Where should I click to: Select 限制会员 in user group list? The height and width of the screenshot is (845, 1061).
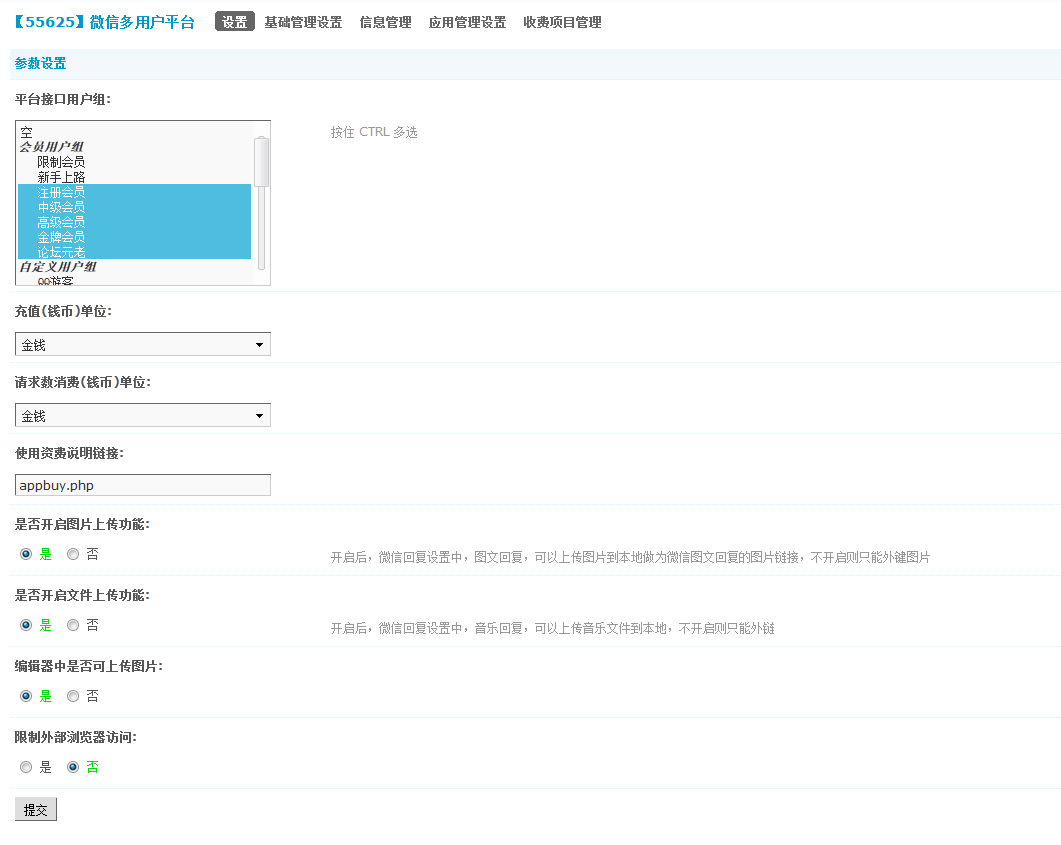tap(61, 162)
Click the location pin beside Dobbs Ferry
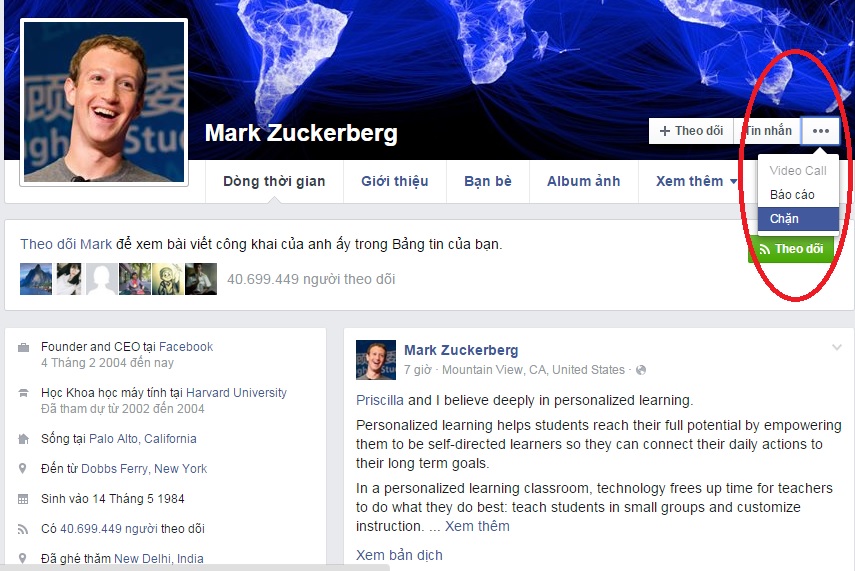Viewport: 855px width, 571px height. coord(23,468)
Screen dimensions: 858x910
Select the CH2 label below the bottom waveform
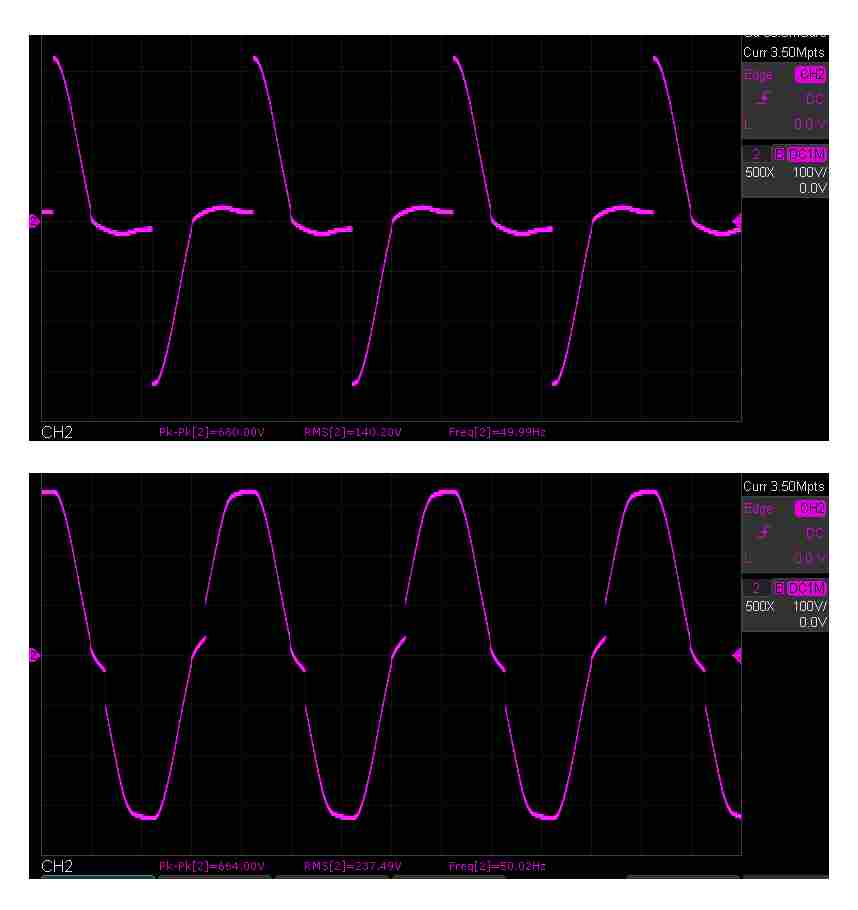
++++++
TASK OBJECTIVE:
The entries above are to be copied exactly, with every picture left out.

COMPLETED TASK:
Where should I click to: Select 限制会员 in user group list? The height and width of the screenshot is (845, 1061).
tap(61, 162)
Click the location pin beside Dobbs Ferry
Viewport: 855px width, 571px height. coord(23,468)
Screen dimensions: 858x910
Select the CH2 label below the bottom waveform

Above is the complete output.